The brakes now work extremely well & are now  capable of stopping the car within a reasonable distance. I have not fully tested them  but an emergency stop pulls this heavy  car up smoothly & in a straight line.

The braking system is a twin circuit hydraulic which operates on  four x  four piston calipers. The dual pipe system is fed from a tandem master cylinder mounted on the inner wing on the drivers side close to the fluid reservoir.There are ventilated discs on all four wheels with a cable operated  handbrake on a set of handbrake shoes  inside a drum disc arrangement at the rear wheels. Assistance to stop this heavy car is provided by a Bonaldi servo on the firewall close to the master cylinder & fluid reservoir.

The Bonaldi servo vacuum is fed by a reinforced tube from a vacuum  pump driven directly via a key off the  front end of the  inlet valve camshaft  on the left cylinder bank.

The braking system  was functional  but after examining the brake pipes & other components I am not sure how.

The calipers were not attached to the hubs with the correct bolts & three of them were bolted in place with a threaded bolt & string of 7 or 8 washers. The brake fluid that I drained from the system was like dirty water & clearly  had not been changed for many years.The pads were almost down to the metal backing  & I am glad I took it  really easy on my drive home.

The ATE  calipers were in a poor state  & required a total rebuild. Overhaul kits & new caliper pistons are readily available from ATE brake equipment specialists in the UK. The calipers were completely dismantled & the external & non-functional surfaces bead blasted. All fluid passages & piston bores were occluded prior to electroless nickel plating the units.These are the four completely overhauled calipers prior to refitting . A complete overhaul of the whole system was needed as I was taking no chances with a near two ton 150mph motor car. 

The  brake pipes were so badly  corroded they required replacement and  an off the shelf set was not available.. I made a new set of pipes of copper nickel alloy using a specialist pipe flaring tool & a pipe bender.Tighter curves around suitably size tool sockets. Each  brake was removed & labelled  & a new replacement was made. Replacing the  pipes in the engine bay with no engine in place was  relatively simple.

Replacing the two long brake pipes from the master cylinder to the rear which travelled the length of the car in the sill beneath the driver side was a difficult task. Removing the original pipe after attaching  a length of flexible wire so it would be possible to pull the new pipes through.The narrow channel also contained the fuel return breather hose so threading the brake pipes  front to back was tight squeeze.

This is the top section of the handbrake lever assembly which operates a pair of handbrake shoes on a special disc/drum  assembly by a single cable running between both rear wheels. The existing system was completely seized  so  it was surprising that a car with a totally defective handbrake was able to achieve an MOT standard. After reassembly the handbrake is fully able to reach the requires level but it is not the most efficient arrangement.

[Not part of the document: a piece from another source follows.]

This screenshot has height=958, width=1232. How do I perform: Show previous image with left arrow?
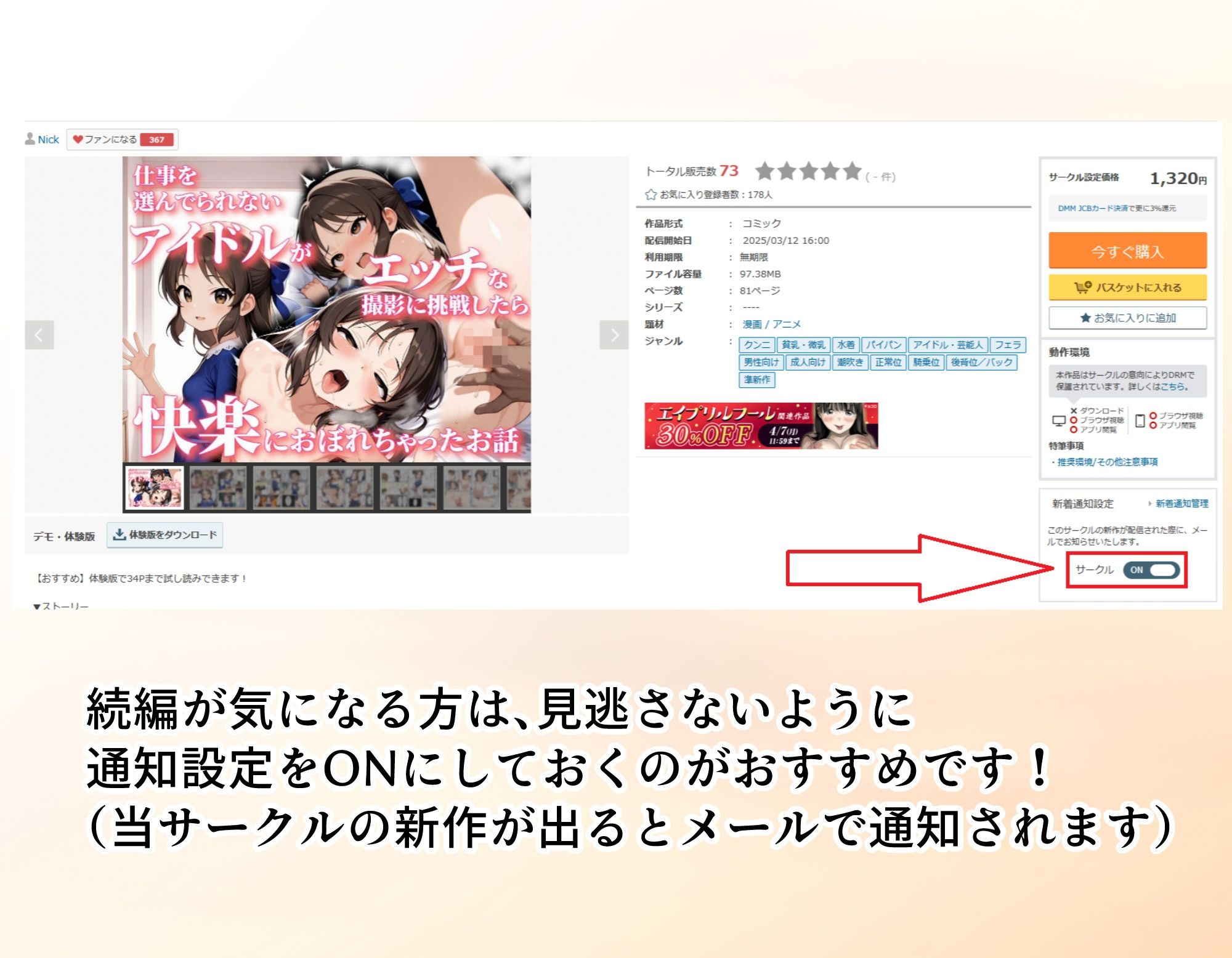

The rear brake pressure limiters have clearly seen better days. They are positioned well out of  in the chassis close to the differential & are not in view at all. The outer case of one unit was broken & the limiter was  held on by the brake pipes alone ¬ bolted in place.There are no user serviceable parts in these ATE limiters  but I  pleasantly  surprised to source two  new units from Ferrari UK.

The brake master cylinder was removed, stripped down &all seals were replaced as the bore & piston was in excellent condition with no visible score marks

A classic  car that stands around for a significant period of time should have the fluid changed regularly as it is hygroscopic & absorbs much water over time.

The state of the brake system components & the very old brake fluid was a real let down & I do not believe the system was working anywhere near capacity. An expert garage supposedly maintaining this car had left the braking system almost untouched over many years .It appeared that their service was limited to  regular oil changes & not that much else.